The Python swung slowly around, firing once more, as the two remaining Asps barrel rolled in opposite directions away from the demise of their leader, sweeping out and coming in behind the Cobra Courier.
The new ship turned through ninety degrees and then cut its engines abruptly.
“What in the name of…”
The Cobra Courier rolled around on its central axis, pitching upwards and sideways in a strange, alt-azimuth fashion. The Asps, unprepared for a stationary ship directly in front of them, both turned aside in the same direction without firing a shot.
How did the ship turn that fast? It must have been customised somewhere expensive!
The Cobra’s engines flared brightly as it dropped into pursuit behind them. The Python crew got a brief glimpse of customised near ultra-violet running lights on the base of the Cobra Courier illuminating a hull plate bearing the legend Eclipse II.
“Wow! Look!” D’vlin shouted, thumping three of his legs down on the console as the Cobra Courier started firing on the Asps. The bright beam of a military laser flashed out, striking one of the Asps continuously. The Asp ducked and weaved, but the laser tracked with an almost fanatical accuracy. Suddenly the Asp was no more. Unlike the Viper pilots, the Cobra Courier pilot could fly.
The second Asp triggered its fuel injectors, streaking away into the void at high speed, but it was to no avail. The Cobra Courier’s laser tracked it with merciless accuracy, pummelling it into submission. It exploded, despite being tens of kilometres away.
“You see? Extreme range! Good, good!” D’vlin clicked.
The Cobra Courier slowed, paused and then heeled over and headed back towards them. The pirate freighter had disappeared from the scanner in the confusion and was nowhere to be seen.
“You don’t think…” Stepan said, watching the Cobra Courier approaching.
Hesperus held his breath. Was the Cobra Courier just the worst of two evils, another pirate intending to claim their cargo? There was no way they could take on a ship like that on equal terms under normal conditions, let alone with the damage they’d suffered.

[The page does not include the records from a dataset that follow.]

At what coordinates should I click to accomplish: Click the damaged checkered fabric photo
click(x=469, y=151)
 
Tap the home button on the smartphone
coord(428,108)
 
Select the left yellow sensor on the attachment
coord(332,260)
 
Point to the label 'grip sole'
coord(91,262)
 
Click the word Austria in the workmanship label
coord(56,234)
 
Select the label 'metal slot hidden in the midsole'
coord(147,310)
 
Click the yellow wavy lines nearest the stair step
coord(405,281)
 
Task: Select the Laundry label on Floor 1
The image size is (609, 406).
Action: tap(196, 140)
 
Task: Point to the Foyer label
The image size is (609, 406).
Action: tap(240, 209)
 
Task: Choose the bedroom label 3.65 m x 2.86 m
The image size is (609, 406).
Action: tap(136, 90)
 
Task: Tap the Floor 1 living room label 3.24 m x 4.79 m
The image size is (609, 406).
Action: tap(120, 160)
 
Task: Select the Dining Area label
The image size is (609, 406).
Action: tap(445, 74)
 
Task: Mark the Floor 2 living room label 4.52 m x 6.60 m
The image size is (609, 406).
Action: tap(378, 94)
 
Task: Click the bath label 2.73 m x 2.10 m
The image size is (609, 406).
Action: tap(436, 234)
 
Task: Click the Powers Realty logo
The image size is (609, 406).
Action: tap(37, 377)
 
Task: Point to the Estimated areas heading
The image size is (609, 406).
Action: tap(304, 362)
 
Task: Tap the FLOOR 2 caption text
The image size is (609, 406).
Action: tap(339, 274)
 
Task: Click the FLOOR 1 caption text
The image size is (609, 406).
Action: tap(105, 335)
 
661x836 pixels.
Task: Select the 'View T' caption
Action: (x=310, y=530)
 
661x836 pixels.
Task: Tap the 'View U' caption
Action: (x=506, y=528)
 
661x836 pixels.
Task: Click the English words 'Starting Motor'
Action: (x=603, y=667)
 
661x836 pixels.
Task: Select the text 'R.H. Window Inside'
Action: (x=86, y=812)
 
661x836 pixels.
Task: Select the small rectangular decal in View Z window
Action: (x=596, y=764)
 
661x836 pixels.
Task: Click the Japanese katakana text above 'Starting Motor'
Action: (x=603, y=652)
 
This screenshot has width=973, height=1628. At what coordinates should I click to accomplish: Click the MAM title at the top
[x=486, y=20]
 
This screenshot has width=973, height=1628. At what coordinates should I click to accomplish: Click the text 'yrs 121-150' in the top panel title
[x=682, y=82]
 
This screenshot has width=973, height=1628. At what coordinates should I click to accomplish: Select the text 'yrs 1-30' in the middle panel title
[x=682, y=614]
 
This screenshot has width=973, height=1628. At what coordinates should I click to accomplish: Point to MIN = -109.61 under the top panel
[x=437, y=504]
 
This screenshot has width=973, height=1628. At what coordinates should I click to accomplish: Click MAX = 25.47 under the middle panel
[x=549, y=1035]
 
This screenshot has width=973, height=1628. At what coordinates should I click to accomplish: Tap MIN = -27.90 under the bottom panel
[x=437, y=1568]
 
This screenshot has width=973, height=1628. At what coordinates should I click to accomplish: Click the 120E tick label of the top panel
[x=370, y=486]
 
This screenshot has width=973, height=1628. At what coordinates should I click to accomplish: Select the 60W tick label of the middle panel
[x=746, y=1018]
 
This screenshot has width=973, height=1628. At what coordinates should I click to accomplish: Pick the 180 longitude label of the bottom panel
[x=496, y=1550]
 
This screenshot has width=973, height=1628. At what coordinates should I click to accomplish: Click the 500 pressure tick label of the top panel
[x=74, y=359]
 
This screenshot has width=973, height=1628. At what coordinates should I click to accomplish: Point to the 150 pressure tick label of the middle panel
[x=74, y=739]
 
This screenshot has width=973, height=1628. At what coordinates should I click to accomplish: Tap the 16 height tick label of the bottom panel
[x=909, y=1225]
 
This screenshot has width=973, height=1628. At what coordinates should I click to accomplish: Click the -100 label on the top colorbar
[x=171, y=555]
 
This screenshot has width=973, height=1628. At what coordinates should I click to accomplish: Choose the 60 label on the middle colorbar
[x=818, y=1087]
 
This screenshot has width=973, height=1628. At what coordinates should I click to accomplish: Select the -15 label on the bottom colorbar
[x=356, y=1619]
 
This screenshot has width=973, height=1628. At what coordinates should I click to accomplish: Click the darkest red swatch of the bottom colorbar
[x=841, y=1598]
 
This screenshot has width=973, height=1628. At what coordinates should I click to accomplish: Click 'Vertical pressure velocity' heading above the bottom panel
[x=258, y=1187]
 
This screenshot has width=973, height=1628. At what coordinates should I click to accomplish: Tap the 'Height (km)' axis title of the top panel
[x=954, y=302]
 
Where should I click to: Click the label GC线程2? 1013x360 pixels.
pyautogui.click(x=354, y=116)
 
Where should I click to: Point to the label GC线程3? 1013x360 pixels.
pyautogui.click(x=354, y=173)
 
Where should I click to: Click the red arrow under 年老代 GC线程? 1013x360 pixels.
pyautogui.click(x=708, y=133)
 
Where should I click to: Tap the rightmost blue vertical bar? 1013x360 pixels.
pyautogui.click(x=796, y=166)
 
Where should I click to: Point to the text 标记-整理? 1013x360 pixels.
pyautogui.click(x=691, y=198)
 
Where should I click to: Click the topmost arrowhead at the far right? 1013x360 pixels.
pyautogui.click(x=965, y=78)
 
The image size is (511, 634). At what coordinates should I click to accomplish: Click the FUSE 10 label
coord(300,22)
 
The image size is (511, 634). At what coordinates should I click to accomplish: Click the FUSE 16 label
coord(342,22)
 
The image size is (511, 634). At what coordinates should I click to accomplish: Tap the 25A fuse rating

The smell of burnt circuitry wafted through the bridge.
The comm link buzzed, and a female voice crackled across the speakers. It was curiously subdued and quite difficult to hear. “This is the commander of the Eclipse… ”
“Here comes… ” D’vlin whispered.
“… you’re all clear, now let’s go home.”
The three of them exhaled simultaneously: “Thank God.”
Hesperus grabbed the commlink, pressed the button and said grandly. “This is Captain Hesperus of the …”
Stepan pointed at the severed cable. “Uh, Cap…”
“By Dogs!” Hesperus mewed. “Quick, stand down the missiles and the lasers, flash the hull lights! Wave out the window! Hold up a sign! Do something! Move!”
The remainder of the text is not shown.